Thanks! My doubt on this issue has been cleared. Another problem:
consider the following three integrals:
I_1=\oint_{|z|=\pi}dz\frac{z+2}{(4z^2+1)(z-4)^2}
I_2=\oint_{|z|=\pi}dz\frac{z^2+2z}{(4z^2+1)(z-2)^2}
I_3=\oint_{|z|=\pi}dz\frac{z^3+2z^2}{(4z^2+1)(z-1)^2}
One of the these integrals vanishes. Explain which one and why, without calculating any residues.

 

[Dick]

Thanks! My doubt on this issue has been cleared. Another problem:
consider the following three integrals:
I_1=\oint_{|z|=\pi}dz\frac{z+2}{(4z^2+1)(z-4)^2}
I_2=\oint_{|z|=\pi}dz\frac{z^2+2z}{(4z^2+1)(z-2)^2}
I_3=\oint_{|z|=\pi}dz\frac{z^3+2z^2}{(4z^2+1)(z-1)^2}
One of the these integrals vanishes.
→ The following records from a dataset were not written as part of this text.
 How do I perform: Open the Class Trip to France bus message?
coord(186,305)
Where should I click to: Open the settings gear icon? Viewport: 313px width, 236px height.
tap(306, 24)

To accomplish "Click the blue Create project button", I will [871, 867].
Explain which one and why, without calculating any residues.

Now that you are comfortable with the idea of a function being regular at infinity, that should be a big clue. What happens if the function f(z) has all of its poles inside of the circle |z|=1 and is regular at infinity and you integrate around the circle? Think about the transformation z->1/z.

 

[karlzr]

Now that you are comfortable with the idea of a function being regular at infinity, that should be a big clue. What happens if the function f(z) has all of its poles inside of the circle |z|=1 and is regular at infinity and you integrate around the circle? Think about the transformation z->1/z.
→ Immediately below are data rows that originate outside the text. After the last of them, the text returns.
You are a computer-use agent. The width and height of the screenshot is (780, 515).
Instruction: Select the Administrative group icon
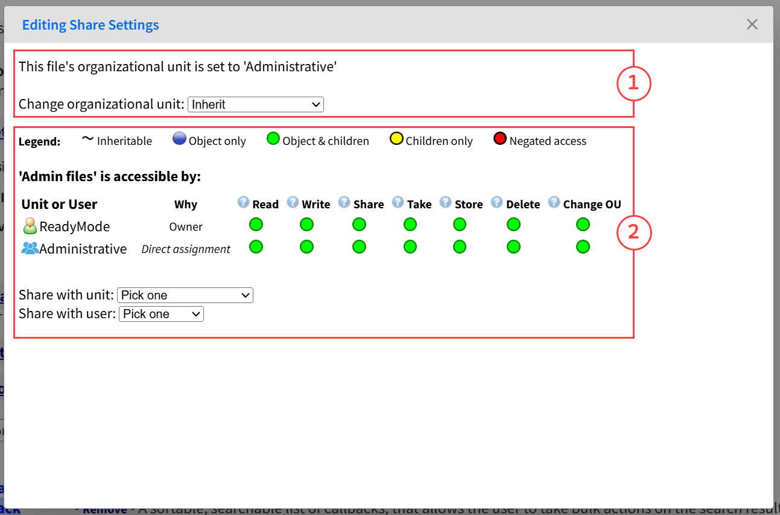[29, 248]
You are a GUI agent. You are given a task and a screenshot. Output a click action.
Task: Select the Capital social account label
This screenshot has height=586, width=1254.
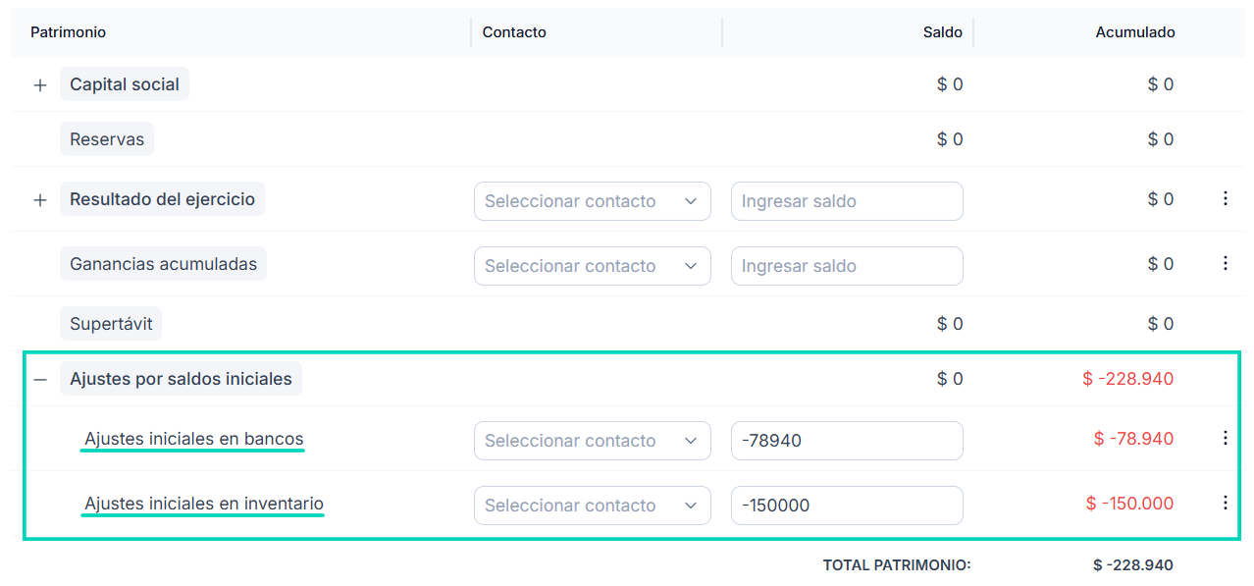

I refer to my math book and there is a statement: "even if the infinity is not a singularity of f(z) at all, we cannot conclude res(∞)=0, as long as the C_{-1}in the expansion doesn't vanish".
At first, I think the third integral should vanish, since the residue at infinity vanishes and all three singularities lie within the contour. After some calculation, I am confused.
I_3=\oint_{|z|=\pi}\frac{z^3+3z^2}{(2z+i)(2z-i)(z-1)^2}.
I do the calculation with Mathematica and get the residues:
res(i/2)=-19/100+2i/25; res(-i/2))=-19/100-2i/25; res(1)=11/25
the sum does not vanish.
I expand the integrand and the coefficient C_{-1} doesn't vanish.
As a matter of fact, the sum of the four residues is not zero.

 

[Dick]

I refer to my math book and there is a statement: "even if the infinity is not a singularity of f(z) at all, we cannot conclude res(∞)=0, as long as the C_{-1}in the expansion doesn't vanish".
At first, I think the third integral should vanish, since the residue at infinity vanishes and all three singularities lie within the contour. After some calculation, I am confused.
I_3=\oint_{|z|=\pi}\frac{z^3+3z^2}{(2z+i)(2z-i)(z-1)^2}.
I do the calculation with Mathematica and get the residues:
res(i/2)=-19/100+2i/25; res(-i/2))=-19/100-2i/25; res(1)=11/25
the sum does not vanish.
I expand the integrand and the coefficient C_{-1} doesn't vanish.
As a matter of fact, the sum of the four residues is not zero.

Look at what's happening for large z in that function. You've got a z^3 in the numerator and z^4 in the denominator. So for a large circle |z|=R the integrand is of the order 1/R and you are integrating over a circle of radius R. It's not going to zero fast enough to force the integral to vanish as R->inf. It does have a 'residue at infinity'. Your book is correct. I was oversimplifying. How about the second one?